Line Conditioners - A general term referring to any device designed to decrease AC line related problems. UPS - Uninterruptible Power Supply uses batteries to provide backup power in the event of a blackout, or provide stable voltage during a brownout or fluctuation if the unit also features voltage regulation. Voltage Regulator - A device designed to stabilize line voltage. Many different types exist, some are more accurate than others
What are the sources of Under-Voltage (sags)?
The sources of sag can be classified broadly into: starting or energizing electrical equipment, natural causes and equipment/component breakdown. When electrical motors are started, the starting currents can be as high as 6 times the full load currents (for full voltage starting). This current comes from the source of the power supply passing through all the series impedances of the line between the source & the point of utilization. The voltage drop will be higher and all the buses connected to this source will be affected faced with an undervoltage situation (sag). For this reason a motor starting analysis (profile) is conducted to calculate the starting current, the voltage drop & its duration.

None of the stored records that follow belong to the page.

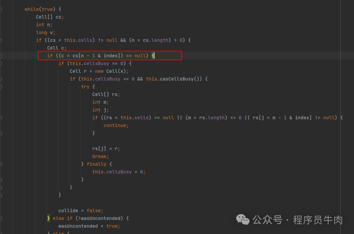Viewport: 354px width, 234px height.
Task: Collapse the "else if (!wasUncontended)" block
Action: pos(1,218)
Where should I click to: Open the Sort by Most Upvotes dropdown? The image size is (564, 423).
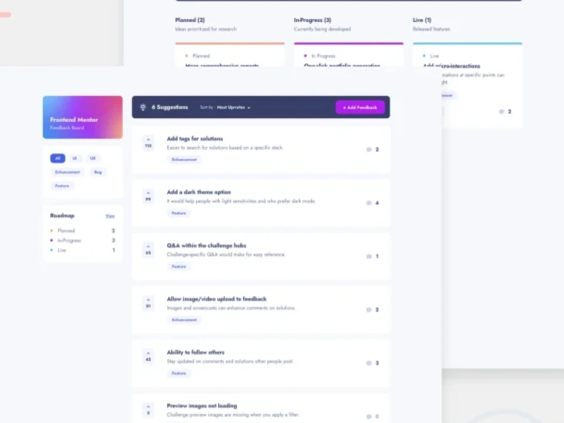(226, 107)
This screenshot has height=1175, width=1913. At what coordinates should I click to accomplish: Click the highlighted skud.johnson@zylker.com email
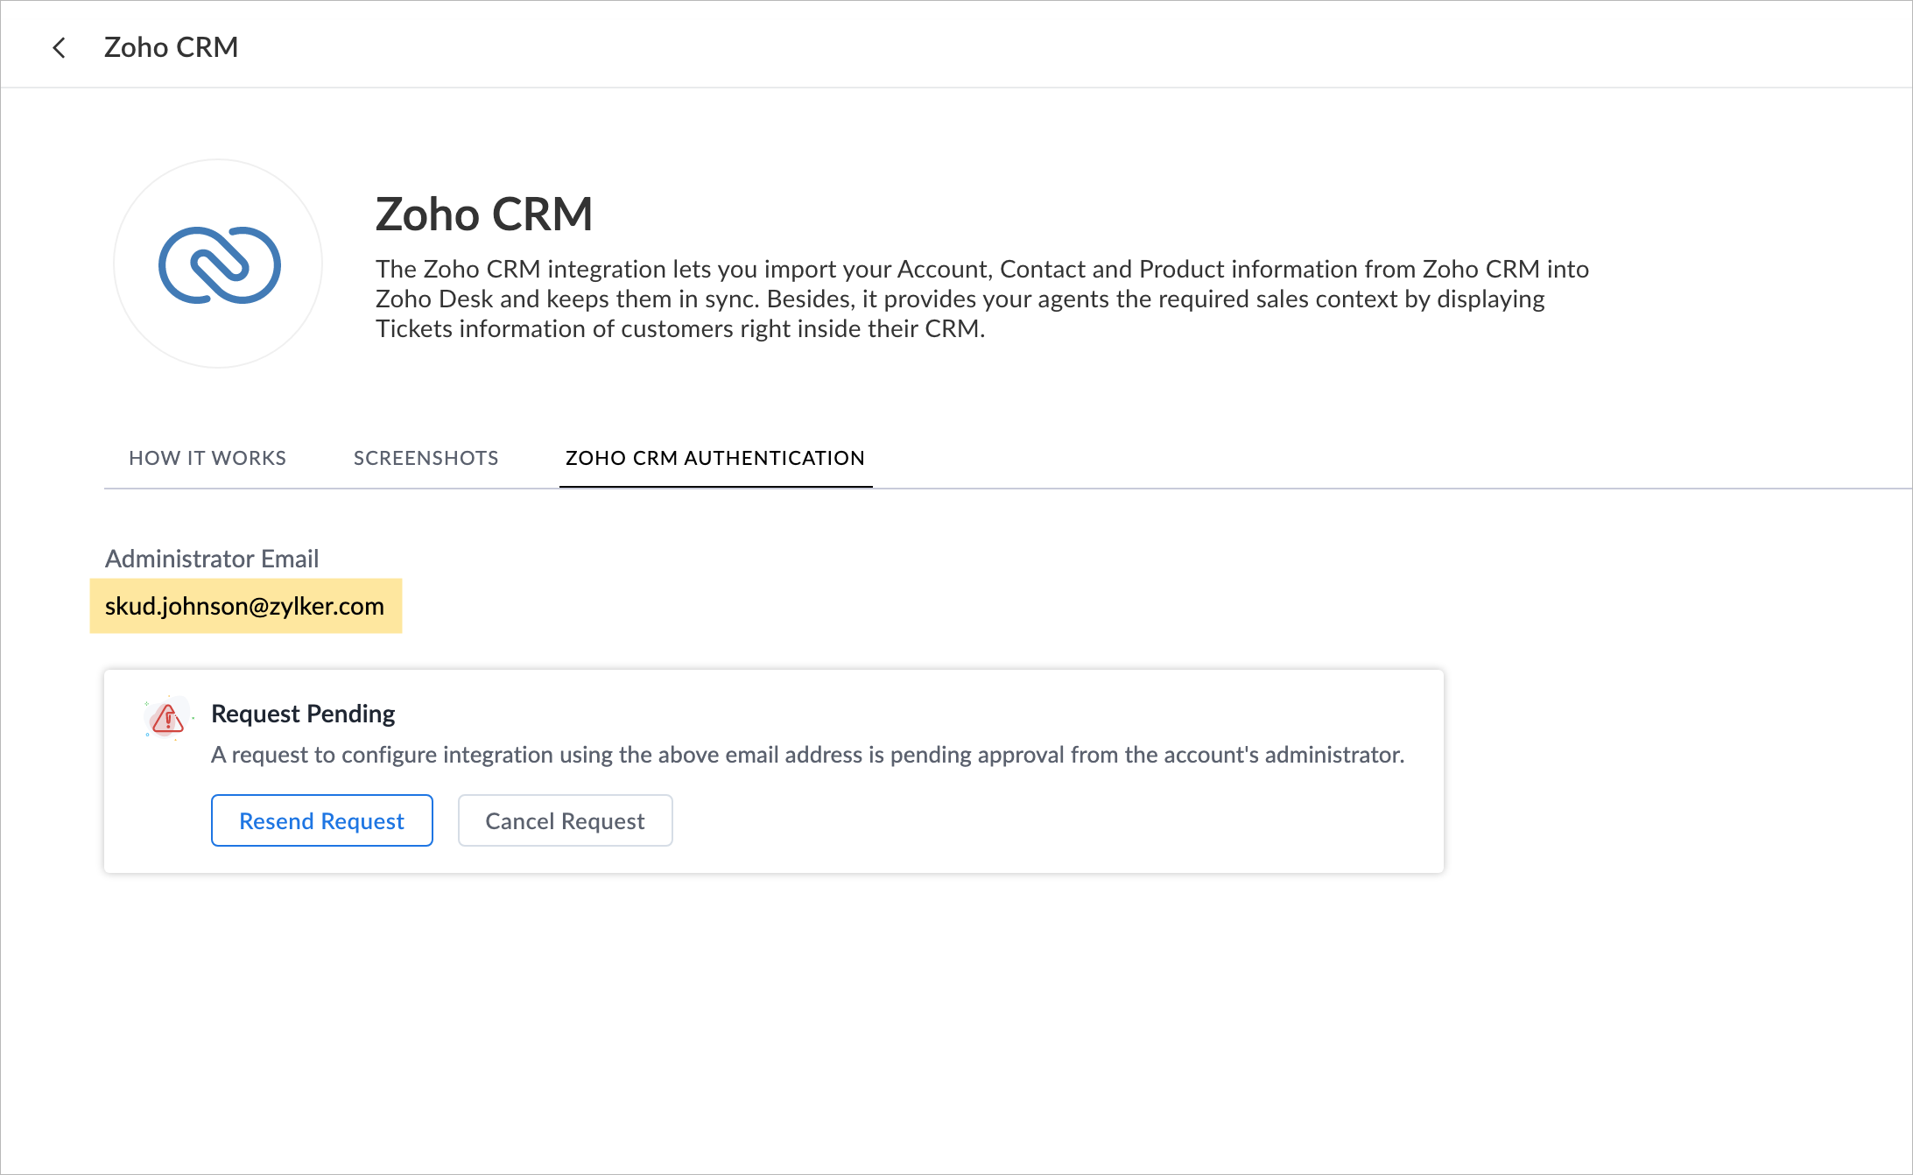pyautogui.click(x=244, y=606)
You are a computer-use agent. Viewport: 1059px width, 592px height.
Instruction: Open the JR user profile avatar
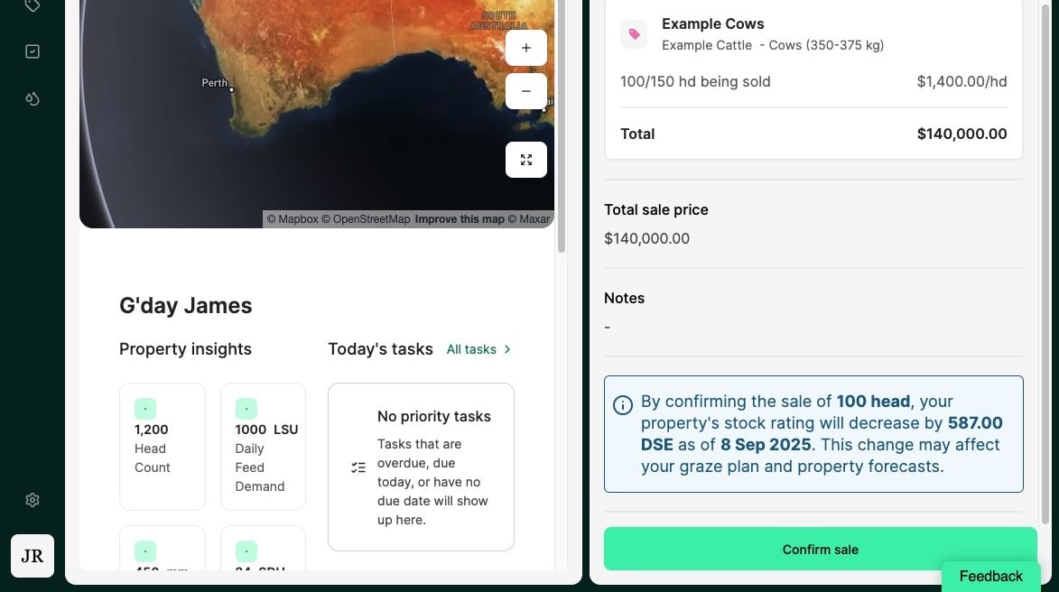pyautogui.click(x=33, y=556)
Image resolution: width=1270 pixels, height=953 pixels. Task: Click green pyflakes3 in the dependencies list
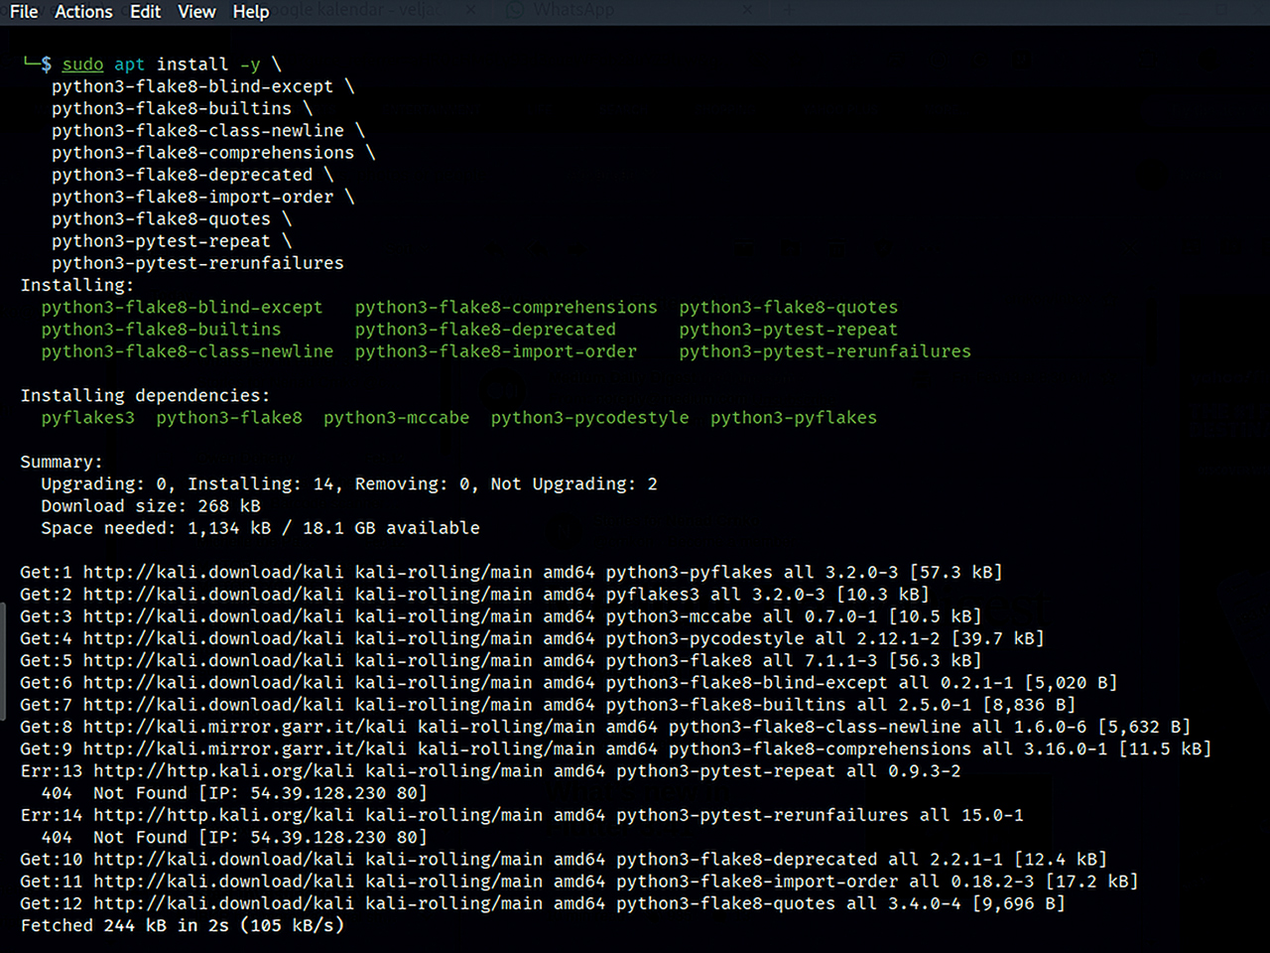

How electrical equipment can be protected against the Under-Voltage (sag) phenomena? Solving the problems that cause sags in power systems, may eliminate or reduce such phenomena & its negative impacts on the different connected loads in an electrical power distribution system. The use of additional components may alleviate this problem, though they would require additional operation knowledge & maintenance. Example for such equipment are: capacitors, voltage regulators, transformers with tap changers, the use of reduced voltage induction motor starters, reclosers. Using capacitors at point of application will assist boosting the voltage by supplying lagging reactive power locally, thus relieving the source from supplying such power (that cause voltage drops). At times when the reactive power consumption is low, the voltage may excced the nominal value if the capacitors are not installed at the load, but at the bus, for example, thus cautious must prevail when using capacitors (shunt or series). Voltage regulators can be used to regulate the voltage within the acceptable range when voltage fluctuations, including sags are common in certain area or location.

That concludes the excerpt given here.